## START Source text

Porthcawl just didn’t feel like that. Indeed, by this time it was thriving. Its own funfair, Coney Beach, was a big draw for everyone and in the summer months it was filled with throngs of day trippers, and was held in particular regard by the biking fraternity. It suited me, too. At my height, I could almost always get served in the pubs. I felt the familiar stirrings of excited anticipation in my stomach. Volcanoes could do what they liked across the globe. All that was on my young mind that Saturday morning was what a great day I had ahead.

Funny how the brain works. It hadn’t been a particularly memorable sort of day, but set against what was to follow, the rather ordinary details are still pin-sharp in my memory. We drove to the Knight’s Arms, our favourite biker pub in Porthcawl, to find it quiet—it was still early in the season. We chatted, we had some lunch, and the boys went to sit outside, while Juli and I went into the back to play pool.

Juli had been my best friend ever since my change of school had reunited us the previous year. We’d clicked before, when we were younger, and now we clicked again. Even so, we made an odd sort of pair. Where I was a jeans-and-leather-jacketed patchouli-scented rocker, Juli had embraced everything punk. She was wild about Siouxsie & the Banshees and the Sex Pistols, had hair that often looked like a multi-coloured fright wig, and augmented her wardrobe with her granny’s old frocks, which she accessorised with crazy bits of jewellery. In deference to the bike ride, I supposed, she was wearing something quite demure for her tastes—a black boiler suit—but, typically, finished off with pink shoes.

## END Source text
## START Rows

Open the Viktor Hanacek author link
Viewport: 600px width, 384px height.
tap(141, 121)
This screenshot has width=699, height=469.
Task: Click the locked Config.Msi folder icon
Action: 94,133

## END Rows

## Goals
A. In the Porthcawl memoir passage, why does the narrator still remember the ordinary details of that day so clearly? Answer in one to three sentences.
B. Continue the Porthcawl memoir passage from its last sentence.

## Outputs in order
A. The day itself wasn't especially memorable. The ordinary details stand out so sharply because of what happened afterward.

B.
After our game of pool we went outside and sat on the guys’ bikes, while they continued to chat in the sunshine. In such undramatic and, to my older self, seemingly empty ways are whole chunks of teenage life gladly swallowed up. We’d had fun, but decided to head home when it was gone four. If Juli wasn’t home by five-thirty at the latest, she’d be for it. Her parents didn’t even know she was out on a bike. Just with me—a bad influence anyway.

‘You want to swap?’ Juli asked me as we waited for the guys.

‘Dunno,’ I said, surprised. ‘Why, do you?’

She shrugged. ‘I just thought that now I’ve tried John’s Suzuki it might be fun to take a ride on the Honda.’ She smiled at me, and suddenly I realised that she might have another agenda. Perhaps this was more about me than her. More specifically, about me and John. Though he was way out of bounds—he had a very scary girlfriend—Juli knew how much I fancied him. She also knew that despite his going steady, in private he’d intimated that he was interested in me. Was this a manoeuvre to organise things so we could spend a bit of time alone together?

But I felt—and very strongly—that that wasn’t what should happen. I shook my head. ‘No,’ I said. ‘Let’s leave things as they are.’ The most significant ‘no’ of my life, as it turned out, and even now I’m not sure why I’d felt the way I did. Later I’d come to find solace in that. However much I might have wished that what happened hadn’t happened, I was infinitely more grateful it hadn’t happened to my friend.

Aldo always rode fast. He didn’t seem to have an off switch. When we were out on our own he drove reasonably sensibly, but put him in the middle of a big group of bikers—on big bikes—and the testosterone kicked in. He went for it, always. There was never any point in telling him to slow down, let alone pointing out that with one ban for speeding already behind him they’d throw the book at him if he was caught. I tried it once, early on, and soon learned. He would simply growl at me and go faster.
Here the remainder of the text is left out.